> Passage shown
A final external review decision, as used in paragraph (d) of this section, means a determination by an independent review organization at the conclusion of an external review.
(vii) Independent review organization (or IRO).
An independent review organization (or IRO) means an entity that conducts independent external reviews of adverse benefit determinations and final internal adverse benefit determinations pursuant to paragraph (c) or (d) of this section.
(viii) NAIC Uniform Model Act.
The NAIC Uniform Model Act means the Uniform Health Carrier External Review Model Act promulgated by the National Association of Insurance Commissioners in place on July 23, 2010.
(b) Internal claims and appeals process—
(1) In general.
A group health plan and a health insurance issuer offering group or individual health insurance coverage must implement an effective internal claims and appeals process, as described in this paragraph (b).
(2) Requirements for group health plans and group health insurance issuers.

> Problems to solve
A - In the health plan appeals regulation above, what kind of process must a group health plan and a health insurance issuer implement?
B - Write what follows in the health plan appeals regulation, picking up after its final heading on requirements for group health plans and group health insurance issuers.

> Records shown

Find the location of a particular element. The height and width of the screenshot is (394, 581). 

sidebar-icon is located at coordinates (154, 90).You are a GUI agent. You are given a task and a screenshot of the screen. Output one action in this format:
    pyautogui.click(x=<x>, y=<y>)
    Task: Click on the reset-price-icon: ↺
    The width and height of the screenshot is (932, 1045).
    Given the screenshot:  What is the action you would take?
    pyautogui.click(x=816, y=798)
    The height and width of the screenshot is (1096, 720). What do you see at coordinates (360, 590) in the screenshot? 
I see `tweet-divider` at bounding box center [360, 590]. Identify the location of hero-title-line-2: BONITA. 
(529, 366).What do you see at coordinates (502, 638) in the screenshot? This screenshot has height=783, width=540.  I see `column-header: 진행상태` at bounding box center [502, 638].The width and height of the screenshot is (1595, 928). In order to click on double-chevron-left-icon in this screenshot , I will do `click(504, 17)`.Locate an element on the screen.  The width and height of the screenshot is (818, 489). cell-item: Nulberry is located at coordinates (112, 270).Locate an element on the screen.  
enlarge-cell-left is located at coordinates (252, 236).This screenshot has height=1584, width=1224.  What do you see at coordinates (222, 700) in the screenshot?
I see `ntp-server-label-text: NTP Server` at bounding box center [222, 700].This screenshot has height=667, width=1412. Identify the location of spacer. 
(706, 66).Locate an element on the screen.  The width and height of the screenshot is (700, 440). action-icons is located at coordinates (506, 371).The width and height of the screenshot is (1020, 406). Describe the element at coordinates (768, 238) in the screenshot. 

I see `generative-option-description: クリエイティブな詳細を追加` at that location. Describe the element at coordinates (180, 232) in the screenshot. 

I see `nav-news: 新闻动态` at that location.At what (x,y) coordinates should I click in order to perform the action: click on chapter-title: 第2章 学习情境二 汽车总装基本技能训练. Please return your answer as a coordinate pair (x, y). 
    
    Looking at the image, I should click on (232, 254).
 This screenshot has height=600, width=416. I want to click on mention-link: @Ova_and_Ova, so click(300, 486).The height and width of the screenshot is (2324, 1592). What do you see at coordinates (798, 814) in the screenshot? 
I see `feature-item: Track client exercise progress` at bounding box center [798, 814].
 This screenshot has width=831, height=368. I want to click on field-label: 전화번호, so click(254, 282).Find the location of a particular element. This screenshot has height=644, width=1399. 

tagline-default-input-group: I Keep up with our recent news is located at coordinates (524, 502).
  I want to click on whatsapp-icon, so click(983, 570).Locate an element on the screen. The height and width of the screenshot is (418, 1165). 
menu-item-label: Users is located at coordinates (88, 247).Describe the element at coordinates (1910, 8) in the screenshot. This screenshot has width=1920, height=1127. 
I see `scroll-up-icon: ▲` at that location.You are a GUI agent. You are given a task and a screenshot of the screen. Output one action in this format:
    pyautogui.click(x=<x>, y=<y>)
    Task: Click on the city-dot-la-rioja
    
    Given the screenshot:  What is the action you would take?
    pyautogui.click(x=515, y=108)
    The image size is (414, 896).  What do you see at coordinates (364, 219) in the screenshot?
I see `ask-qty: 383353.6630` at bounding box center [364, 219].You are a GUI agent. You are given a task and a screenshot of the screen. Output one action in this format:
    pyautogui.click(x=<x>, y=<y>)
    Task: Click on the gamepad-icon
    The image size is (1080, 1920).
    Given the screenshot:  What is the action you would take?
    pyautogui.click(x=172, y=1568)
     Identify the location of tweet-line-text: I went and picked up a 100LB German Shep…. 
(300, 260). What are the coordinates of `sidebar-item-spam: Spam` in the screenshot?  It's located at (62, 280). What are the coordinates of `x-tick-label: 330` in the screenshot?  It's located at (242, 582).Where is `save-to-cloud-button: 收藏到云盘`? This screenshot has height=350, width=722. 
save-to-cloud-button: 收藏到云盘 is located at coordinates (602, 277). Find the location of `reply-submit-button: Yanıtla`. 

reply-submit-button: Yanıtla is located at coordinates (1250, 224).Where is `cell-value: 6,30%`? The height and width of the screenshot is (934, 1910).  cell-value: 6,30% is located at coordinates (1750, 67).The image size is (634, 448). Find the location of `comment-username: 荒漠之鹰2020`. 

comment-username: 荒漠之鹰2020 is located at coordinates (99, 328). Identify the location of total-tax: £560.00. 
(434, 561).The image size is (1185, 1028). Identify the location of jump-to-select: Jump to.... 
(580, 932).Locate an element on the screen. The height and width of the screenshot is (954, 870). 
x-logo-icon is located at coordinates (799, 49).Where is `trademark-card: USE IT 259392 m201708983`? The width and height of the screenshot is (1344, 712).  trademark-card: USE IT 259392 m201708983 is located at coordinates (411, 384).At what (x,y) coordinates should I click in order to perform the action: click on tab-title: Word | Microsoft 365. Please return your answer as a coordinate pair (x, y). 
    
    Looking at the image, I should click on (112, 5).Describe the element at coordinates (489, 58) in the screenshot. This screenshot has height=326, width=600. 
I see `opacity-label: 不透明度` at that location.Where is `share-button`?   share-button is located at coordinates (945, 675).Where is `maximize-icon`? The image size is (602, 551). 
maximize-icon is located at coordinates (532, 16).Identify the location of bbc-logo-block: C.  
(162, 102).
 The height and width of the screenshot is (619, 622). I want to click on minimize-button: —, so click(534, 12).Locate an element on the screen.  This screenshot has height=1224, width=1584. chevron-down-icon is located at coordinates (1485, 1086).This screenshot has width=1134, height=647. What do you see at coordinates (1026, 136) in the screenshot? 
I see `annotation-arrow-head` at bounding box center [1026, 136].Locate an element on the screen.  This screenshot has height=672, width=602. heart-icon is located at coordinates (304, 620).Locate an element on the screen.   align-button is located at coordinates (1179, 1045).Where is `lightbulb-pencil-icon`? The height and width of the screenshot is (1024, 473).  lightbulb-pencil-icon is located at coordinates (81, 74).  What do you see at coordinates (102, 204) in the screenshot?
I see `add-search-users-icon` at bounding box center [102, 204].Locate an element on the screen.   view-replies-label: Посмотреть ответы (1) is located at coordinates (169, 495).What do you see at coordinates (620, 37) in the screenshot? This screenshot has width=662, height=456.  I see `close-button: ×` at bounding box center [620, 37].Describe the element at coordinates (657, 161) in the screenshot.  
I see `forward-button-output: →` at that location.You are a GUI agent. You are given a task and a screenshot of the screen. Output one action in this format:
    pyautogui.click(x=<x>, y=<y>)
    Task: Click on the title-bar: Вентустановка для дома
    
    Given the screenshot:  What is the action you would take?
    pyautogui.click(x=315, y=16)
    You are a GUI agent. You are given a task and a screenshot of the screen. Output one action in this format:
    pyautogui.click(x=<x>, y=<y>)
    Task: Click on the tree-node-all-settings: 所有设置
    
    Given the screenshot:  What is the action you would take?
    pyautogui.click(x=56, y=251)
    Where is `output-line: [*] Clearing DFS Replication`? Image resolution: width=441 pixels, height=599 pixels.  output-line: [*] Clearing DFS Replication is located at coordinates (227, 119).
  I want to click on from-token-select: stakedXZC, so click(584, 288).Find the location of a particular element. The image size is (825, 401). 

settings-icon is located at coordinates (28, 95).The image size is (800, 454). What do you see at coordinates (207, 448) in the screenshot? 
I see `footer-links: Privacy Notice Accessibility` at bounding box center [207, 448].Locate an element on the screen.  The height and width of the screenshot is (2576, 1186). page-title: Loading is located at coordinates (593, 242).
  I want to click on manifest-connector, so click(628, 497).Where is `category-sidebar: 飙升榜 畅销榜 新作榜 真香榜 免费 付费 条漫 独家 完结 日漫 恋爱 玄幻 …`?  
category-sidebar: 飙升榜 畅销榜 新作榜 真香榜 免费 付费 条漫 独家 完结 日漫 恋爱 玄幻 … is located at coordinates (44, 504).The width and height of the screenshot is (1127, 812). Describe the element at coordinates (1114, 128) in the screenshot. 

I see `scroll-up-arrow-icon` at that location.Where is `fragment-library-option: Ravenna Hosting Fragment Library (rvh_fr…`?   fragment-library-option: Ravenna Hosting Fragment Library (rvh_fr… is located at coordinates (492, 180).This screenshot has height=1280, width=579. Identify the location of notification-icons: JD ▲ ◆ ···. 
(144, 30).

> Exercise answers
A - An effective internal claims and appeals process.

B -
A group health plan and a health insurance issuer offering group health insurance coverage must comply with all the requirements of this paragraph (b)(2). In the case of health insurance coverage offered in connection with a group health plan, if either the plan or the issuer complies with the internal claims and appeals process of this paragraph (b)(2), then the obligation to comply with this paragraph (b)(2) is satisfied for both the plan and the issuer with respect to the health insurance coverage.
(i) Minimum internal claims and appeals standards.
A group health plan and a health insurance issuer offering group health insurance coverage must comply with all the requirements applicable to group health plans under 29 CFR 2560.503-1, except to the extent those requirements are modified by paragraph (b)(2)(ii) of this section. Accordingly, under this paragraph (b), with respect to health insurance coverage offered in connection with a group health plan, the group health insurance issuer is subject to the requirements in 29 CFR 2560.503-1 to the same extent as the group health plan.
(ii) Additional standards.
In addition to the requirements in paragraph (b)(2)(i) of this section, the internal claims and appeals processes of a group health plan and a health insurance issuer offering group health insurance coverage must meet the requirements of this paragraph (b)(2)(ii).
(A) Clarification of meaning of adverse benefit determination.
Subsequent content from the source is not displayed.